» Task goal:
Among the entries that follow, find every line with the word "breadcrumb" and copy it.

*** Opening Data excerpts ***

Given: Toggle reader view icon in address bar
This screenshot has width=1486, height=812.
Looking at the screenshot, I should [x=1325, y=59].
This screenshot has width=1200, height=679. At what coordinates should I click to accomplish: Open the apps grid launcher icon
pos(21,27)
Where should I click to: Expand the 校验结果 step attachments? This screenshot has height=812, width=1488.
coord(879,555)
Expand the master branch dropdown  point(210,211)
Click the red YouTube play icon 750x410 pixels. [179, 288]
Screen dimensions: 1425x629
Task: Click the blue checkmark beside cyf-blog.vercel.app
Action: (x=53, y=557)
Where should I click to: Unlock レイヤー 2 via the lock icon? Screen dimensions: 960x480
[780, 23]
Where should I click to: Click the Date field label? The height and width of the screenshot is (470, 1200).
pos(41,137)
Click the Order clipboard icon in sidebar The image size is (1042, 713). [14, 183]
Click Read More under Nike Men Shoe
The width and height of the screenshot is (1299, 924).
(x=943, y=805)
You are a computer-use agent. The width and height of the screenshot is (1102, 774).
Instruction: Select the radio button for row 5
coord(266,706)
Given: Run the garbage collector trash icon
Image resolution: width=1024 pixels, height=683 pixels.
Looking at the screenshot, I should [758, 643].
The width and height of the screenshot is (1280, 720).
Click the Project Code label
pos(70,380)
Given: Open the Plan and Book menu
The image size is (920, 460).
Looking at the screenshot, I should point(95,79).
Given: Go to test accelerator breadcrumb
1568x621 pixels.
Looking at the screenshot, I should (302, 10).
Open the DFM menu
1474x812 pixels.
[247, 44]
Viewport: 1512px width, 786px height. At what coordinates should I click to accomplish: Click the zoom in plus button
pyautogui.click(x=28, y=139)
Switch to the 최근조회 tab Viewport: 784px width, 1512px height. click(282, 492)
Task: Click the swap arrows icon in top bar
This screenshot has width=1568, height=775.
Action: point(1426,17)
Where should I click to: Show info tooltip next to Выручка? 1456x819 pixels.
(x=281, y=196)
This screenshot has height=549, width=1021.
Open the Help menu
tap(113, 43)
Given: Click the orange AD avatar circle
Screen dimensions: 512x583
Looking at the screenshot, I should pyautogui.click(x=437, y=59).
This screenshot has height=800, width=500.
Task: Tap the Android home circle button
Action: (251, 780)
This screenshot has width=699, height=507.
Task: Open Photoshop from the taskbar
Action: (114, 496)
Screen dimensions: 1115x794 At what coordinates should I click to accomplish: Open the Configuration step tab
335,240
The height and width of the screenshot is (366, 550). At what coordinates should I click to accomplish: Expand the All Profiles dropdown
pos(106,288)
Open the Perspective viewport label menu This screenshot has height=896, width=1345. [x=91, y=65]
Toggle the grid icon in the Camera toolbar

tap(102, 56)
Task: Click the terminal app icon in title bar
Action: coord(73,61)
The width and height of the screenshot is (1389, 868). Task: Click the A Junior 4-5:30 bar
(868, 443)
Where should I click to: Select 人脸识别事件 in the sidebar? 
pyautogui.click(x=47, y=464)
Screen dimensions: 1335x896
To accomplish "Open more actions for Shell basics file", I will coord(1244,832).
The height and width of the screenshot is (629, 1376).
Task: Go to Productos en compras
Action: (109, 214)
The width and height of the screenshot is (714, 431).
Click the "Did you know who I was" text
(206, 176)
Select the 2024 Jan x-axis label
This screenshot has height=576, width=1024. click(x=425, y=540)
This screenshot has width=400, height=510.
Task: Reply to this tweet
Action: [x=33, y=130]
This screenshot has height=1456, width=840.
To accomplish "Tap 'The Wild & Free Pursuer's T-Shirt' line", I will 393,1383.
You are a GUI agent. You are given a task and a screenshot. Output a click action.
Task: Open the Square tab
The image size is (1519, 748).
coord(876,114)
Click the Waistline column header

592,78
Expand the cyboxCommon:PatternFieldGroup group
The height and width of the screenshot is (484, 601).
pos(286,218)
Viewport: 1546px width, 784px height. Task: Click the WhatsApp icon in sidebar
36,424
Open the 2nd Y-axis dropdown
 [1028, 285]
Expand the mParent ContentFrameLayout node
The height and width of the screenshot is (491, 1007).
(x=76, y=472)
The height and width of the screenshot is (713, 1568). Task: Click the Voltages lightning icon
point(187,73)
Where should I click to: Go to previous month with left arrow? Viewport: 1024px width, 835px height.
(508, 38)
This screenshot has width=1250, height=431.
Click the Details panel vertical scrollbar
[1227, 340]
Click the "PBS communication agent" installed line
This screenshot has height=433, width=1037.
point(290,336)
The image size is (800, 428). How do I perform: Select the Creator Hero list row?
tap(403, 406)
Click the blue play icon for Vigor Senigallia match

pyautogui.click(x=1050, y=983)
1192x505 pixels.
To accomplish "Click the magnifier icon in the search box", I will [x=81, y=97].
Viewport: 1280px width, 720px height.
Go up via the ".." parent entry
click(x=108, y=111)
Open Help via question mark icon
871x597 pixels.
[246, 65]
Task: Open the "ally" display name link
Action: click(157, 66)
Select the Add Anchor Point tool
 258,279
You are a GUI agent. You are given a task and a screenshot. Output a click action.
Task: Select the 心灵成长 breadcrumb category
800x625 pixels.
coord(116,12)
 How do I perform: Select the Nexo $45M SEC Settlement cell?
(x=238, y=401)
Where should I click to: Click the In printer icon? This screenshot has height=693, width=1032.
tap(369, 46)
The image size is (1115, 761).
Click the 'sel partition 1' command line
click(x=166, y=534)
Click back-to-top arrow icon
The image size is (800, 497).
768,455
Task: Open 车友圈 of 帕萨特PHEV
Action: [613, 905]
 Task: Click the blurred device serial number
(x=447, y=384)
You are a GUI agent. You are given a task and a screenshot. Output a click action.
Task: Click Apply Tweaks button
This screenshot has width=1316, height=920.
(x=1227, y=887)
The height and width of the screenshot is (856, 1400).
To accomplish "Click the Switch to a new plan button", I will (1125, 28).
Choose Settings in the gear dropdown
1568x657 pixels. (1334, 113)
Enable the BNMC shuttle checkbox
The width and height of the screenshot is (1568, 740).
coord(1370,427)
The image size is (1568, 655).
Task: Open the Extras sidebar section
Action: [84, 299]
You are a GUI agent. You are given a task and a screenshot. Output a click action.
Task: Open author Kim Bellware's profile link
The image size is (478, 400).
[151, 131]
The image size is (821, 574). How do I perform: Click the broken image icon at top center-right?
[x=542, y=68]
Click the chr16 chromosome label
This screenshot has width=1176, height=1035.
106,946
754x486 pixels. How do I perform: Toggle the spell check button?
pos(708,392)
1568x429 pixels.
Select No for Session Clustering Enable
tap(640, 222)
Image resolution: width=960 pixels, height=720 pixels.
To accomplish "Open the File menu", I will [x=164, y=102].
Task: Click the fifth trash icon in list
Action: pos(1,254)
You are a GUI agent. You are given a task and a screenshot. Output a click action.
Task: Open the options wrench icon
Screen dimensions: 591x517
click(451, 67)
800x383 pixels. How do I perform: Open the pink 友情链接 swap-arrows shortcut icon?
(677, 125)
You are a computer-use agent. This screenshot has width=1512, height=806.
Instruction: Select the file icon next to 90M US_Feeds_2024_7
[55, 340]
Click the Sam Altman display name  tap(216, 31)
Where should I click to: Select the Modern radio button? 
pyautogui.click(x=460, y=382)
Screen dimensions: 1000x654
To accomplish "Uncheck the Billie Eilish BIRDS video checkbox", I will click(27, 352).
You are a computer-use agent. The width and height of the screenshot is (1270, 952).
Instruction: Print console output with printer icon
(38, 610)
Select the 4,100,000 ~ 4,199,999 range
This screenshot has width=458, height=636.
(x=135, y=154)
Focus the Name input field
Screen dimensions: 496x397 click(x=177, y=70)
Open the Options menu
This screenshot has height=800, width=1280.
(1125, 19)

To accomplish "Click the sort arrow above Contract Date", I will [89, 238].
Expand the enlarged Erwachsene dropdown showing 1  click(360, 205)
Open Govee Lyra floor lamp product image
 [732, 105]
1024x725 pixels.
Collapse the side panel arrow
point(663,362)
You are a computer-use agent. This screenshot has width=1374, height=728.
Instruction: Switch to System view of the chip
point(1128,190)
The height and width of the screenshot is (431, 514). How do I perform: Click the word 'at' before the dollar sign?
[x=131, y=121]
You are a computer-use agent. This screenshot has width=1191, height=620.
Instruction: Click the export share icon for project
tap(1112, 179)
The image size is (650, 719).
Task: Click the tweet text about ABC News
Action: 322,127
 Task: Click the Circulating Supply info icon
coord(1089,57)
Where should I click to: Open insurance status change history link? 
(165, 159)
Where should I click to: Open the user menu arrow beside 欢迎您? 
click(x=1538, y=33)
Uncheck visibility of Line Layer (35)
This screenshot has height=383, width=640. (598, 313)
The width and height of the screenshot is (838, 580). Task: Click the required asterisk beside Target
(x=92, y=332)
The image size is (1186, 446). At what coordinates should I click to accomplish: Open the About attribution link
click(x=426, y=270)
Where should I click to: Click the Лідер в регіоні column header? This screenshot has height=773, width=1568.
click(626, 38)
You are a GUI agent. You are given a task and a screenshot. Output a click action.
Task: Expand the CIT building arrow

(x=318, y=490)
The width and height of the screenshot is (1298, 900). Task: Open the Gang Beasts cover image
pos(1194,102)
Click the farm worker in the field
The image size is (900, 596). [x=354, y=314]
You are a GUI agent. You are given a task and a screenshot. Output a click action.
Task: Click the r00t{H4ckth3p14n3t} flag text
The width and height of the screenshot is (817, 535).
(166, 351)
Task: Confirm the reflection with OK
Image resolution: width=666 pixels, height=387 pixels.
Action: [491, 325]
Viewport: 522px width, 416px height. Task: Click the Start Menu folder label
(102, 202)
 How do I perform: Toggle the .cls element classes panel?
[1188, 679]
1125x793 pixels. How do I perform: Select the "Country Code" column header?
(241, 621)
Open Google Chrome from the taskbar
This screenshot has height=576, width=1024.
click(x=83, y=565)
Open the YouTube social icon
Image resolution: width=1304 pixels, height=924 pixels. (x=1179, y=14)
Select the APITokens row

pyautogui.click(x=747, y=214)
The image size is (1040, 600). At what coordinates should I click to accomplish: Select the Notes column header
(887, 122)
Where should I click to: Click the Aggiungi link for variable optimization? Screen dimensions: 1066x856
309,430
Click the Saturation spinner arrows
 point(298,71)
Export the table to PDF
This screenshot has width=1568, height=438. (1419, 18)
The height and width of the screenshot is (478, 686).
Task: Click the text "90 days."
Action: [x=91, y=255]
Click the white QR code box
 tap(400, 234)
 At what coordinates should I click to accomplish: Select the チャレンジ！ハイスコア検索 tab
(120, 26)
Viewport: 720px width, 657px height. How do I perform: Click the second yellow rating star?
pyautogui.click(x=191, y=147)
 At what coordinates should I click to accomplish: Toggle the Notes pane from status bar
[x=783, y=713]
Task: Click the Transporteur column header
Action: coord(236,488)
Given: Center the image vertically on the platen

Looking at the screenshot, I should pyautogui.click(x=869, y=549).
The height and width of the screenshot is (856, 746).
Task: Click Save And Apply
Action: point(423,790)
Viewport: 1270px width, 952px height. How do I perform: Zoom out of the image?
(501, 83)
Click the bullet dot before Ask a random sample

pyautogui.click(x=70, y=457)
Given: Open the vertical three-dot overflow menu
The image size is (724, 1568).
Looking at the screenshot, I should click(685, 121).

*** Closing Data excerpts ***

» Written solution:
Given: Go to test accelerator breadcrumb
Task: Select the 心灵成长 breadcrumb category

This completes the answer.